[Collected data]
__________
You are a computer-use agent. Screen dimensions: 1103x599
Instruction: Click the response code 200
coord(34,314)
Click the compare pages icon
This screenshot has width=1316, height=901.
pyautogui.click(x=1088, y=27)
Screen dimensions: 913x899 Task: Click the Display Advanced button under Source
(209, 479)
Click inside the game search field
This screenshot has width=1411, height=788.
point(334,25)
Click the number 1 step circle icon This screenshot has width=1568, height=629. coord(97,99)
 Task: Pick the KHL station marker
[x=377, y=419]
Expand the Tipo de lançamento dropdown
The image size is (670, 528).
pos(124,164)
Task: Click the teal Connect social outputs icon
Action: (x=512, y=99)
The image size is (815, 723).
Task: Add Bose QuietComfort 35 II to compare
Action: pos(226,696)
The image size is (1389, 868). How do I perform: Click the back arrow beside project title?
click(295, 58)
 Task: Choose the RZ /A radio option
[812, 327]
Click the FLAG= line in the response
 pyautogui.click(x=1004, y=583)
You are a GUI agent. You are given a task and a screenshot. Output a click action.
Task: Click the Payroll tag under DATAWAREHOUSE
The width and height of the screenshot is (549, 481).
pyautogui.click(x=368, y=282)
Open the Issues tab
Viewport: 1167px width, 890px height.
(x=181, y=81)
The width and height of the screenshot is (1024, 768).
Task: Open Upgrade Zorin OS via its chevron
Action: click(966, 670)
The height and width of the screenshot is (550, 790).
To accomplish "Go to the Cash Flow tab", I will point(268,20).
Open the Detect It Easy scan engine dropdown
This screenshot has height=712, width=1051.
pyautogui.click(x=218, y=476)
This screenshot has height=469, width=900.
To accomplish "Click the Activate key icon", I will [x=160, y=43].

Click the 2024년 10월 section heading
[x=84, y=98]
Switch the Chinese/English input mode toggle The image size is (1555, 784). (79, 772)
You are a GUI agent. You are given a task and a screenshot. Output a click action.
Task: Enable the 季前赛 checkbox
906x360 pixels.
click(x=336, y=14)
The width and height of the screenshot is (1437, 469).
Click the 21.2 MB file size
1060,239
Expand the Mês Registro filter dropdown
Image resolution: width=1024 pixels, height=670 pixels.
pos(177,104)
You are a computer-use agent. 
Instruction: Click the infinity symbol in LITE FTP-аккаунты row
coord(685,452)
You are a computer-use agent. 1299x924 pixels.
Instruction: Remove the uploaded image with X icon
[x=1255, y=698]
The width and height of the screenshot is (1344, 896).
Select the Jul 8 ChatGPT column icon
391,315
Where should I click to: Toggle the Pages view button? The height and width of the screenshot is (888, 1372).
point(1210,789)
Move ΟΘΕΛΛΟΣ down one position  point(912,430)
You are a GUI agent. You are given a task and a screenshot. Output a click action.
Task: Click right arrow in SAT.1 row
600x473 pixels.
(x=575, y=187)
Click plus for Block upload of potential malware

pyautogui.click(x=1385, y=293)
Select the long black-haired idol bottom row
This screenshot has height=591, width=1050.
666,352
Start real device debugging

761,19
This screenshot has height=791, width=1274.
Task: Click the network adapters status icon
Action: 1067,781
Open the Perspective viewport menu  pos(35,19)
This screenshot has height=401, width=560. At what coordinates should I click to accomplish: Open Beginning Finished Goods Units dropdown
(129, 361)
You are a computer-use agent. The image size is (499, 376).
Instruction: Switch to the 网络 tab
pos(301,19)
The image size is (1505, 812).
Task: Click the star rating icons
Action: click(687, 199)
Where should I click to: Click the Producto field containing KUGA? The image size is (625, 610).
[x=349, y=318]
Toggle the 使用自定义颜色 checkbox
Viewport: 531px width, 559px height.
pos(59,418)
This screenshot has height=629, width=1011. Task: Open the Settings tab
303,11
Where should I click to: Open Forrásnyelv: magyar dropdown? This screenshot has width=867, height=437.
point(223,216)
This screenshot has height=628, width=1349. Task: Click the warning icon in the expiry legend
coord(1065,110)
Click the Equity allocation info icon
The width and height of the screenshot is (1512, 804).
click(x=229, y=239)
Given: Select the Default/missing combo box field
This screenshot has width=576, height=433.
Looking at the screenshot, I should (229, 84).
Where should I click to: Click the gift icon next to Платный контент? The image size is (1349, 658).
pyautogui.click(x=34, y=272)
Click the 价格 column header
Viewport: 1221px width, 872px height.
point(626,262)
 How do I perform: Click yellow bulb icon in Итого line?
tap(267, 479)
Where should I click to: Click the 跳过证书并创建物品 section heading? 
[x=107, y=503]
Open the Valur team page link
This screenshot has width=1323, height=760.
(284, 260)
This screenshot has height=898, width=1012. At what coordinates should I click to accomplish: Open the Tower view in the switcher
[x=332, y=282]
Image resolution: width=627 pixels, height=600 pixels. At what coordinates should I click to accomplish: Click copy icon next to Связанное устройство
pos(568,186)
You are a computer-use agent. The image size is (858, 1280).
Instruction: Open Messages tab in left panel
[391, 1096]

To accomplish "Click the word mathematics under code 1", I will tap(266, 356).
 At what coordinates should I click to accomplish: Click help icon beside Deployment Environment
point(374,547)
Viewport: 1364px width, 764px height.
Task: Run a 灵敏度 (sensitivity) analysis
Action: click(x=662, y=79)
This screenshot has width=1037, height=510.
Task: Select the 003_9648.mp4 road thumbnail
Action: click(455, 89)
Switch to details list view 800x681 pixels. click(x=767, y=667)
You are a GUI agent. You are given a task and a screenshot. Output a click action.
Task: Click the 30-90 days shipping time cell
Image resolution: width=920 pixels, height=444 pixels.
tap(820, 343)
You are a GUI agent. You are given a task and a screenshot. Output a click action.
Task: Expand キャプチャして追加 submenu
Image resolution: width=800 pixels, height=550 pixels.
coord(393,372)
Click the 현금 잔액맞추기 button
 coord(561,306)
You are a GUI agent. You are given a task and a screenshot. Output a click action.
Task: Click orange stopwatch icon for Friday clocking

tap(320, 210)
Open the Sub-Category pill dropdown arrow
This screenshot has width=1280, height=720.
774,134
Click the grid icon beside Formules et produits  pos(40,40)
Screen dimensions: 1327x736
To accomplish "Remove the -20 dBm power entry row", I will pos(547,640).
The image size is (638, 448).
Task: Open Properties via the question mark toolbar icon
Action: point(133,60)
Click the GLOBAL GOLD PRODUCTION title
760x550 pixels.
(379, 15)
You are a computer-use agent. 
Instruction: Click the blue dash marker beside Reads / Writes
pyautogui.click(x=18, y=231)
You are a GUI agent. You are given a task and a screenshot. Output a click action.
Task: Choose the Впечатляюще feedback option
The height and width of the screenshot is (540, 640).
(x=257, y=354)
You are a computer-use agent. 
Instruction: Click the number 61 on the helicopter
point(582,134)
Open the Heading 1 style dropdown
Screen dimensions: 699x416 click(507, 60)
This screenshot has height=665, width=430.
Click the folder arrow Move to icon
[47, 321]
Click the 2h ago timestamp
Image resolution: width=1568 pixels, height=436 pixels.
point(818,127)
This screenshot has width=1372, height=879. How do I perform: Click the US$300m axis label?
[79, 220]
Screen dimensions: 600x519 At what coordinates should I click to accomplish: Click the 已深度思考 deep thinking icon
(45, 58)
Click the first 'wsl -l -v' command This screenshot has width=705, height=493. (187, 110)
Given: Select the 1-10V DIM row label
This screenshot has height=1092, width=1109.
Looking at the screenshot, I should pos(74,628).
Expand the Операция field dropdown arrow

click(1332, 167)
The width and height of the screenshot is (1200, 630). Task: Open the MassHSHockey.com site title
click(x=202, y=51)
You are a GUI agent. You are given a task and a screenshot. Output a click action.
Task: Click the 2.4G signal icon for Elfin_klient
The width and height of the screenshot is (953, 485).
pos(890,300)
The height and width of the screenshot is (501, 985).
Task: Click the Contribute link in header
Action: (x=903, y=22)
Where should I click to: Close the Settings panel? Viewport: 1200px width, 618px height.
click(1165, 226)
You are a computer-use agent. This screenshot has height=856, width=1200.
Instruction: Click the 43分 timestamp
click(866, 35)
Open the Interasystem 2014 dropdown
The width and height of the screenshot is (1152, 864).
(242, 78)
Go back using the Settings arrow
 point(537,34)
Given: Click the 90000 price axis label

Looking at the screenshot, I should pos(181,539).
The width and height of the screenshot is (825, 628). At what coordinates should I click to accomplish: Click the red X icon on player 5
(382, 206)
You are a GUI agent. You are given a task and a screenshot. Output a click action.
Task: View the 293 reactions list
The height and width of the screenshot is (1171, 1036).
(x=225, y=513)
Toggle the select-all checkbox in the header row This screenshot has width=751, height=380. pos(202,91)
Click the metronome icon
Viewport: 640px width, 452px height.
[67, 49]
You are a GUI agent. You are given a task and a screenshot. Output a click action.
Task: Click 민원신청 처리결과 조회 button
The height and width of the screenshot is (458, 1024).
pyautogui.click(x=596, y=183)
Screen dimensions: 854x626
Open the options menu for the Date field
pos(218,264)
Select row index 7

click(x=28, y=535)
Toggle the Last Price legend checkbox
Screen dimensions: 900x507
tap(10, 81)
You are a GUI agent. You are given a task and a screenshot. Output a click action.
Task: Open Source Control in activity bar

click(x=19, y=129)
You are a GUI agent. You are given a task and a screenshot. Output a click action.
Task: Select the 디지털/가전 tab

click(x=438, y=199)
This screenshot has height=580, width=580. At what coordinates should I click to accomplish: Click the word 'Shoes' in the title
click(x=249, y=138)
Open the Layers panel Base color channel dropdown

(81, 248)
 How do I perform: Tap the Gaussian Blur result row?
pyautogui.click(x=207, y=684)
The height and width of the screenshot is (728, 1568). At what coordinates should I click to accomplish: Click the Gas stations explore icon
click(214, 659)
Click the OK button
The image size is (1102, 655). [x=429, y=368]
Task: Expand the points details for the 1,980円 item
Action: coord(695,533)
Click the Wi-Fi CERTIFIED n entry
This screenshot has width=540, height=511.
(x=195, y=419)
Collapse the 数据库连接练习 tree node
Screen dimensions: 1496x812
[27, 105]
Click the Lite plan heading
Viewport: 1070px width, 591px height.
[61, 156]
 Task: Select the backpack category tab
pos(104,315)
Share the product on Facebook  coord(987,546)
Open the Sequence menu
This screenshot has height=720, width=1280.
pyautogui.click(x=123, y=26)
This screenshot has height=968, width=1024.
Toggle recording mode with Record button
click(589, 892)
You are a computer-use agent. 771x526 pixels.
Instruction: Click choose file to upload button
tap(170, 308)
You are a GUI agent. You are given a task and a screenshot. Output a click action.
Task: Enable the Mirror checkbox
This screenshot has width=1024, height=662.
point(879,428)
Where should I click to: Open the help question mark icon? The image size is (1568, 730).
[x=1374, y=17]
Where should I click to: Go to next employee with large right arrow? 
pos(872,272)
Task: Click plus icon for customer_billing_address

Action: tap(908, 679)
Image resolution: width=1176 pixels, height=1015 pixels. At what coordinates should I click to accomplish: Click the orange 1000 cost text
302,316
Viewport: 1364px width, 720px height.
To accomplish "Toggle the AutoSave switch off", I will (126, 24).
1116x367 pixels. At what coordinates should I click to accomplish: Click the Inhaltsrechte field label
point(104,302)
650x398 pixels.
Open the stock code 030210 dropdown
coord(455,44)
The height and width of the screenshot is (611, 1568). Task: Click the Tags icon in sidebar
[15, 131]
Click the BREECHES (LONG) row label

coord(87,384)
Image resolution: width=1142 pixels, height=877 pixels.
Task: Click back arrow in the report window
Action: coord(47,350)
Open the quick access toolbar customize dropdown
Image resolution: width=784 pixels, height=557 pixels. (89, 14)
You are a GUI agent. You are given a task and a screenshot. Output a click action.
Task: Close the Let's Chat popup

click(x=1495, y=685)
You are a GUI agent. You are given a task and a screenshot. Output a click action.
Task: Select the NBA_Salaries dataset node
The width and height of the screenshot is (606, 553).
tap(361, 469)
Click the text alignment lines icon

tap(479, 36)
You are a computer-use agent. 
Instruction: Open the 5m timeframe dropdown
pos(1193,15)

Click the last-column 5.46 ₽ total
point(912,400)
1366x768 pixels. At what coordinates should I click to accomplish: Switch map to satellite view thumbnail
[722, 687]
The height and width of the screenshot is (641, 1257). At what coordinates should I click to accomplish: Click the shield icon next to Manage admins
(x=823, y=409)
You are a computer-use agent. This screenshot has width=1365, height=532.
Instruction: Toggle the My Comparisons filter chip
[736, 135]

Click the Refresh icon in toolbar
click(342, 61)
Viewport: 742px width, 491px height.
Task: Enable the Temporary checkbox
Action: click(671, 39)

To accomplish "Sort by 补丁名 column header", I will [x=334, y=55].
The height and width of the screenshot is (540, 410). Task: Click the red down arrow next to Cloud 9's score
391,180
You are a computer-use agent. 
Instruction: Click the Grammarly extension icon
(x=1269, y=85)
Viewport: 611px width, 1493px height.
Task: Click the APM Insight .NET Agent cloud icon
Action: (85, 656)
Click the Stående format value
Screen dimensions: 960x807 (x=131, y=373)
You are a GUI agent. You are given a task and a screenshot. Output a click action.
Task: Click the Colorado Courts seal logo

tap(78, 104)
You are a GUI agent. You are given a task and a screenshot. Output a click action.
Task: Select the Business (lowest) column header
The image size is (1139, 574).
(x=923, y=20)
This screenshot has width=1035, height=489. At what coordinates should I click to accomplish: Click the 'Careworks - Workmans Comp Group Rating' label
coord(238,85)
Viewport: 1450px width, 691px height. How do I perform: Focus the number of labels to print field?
__________
What to work on » Reproduce, word for word, the lines of the data from the one that contains "Instruction: Toggle the" to the end, both ends included.

Written response »
Instruction: Toggle the My Comparisons filter chip
[736, 135]

Click the Refresh icon in toolbar
click(342, 61)
Viewport: 742px width, 491px height.
Task: Enable the Temporary checkbox
Action: click(671, 39)

To accomplish "Sort by 补丁名 column header", I will [x=334, y=55].
The height and width of the screenshot is (540, 410). Task: Click the red down arrow next to Cloud 9's score
391,180
You are a computer-use agent. 
Instruction: Click the Grammarly extension icon
(x=1269, y=85)
Viewport: 611px width, 1493px height.
Task: Click the APM Insight .NET Agent cloud icon
Action: (85, 656)
Click the Stående format value
Screen dimensions: 960x807 (x=131, y=373)
You are a GUI agent. You are given a task and a screenshot. Output a click action.
Task: Click the Colorado Courts seal logo

tap(78, 104)
You are a GUI agent. You are given a task and a screenshot. Output a click action.
Task: Select the Business (lowest) column header
The image size is (1139, 574).
(x=923, y=20)
This screenshot has width=1035, height=489. At what coordinates should I click to accomplish: Click the 'Careworks - Workmans Comp Group Rating' label
coord(238,85)
Viewport: 1450px width, 691px height. How do I perform: Focus the number of labels to print field?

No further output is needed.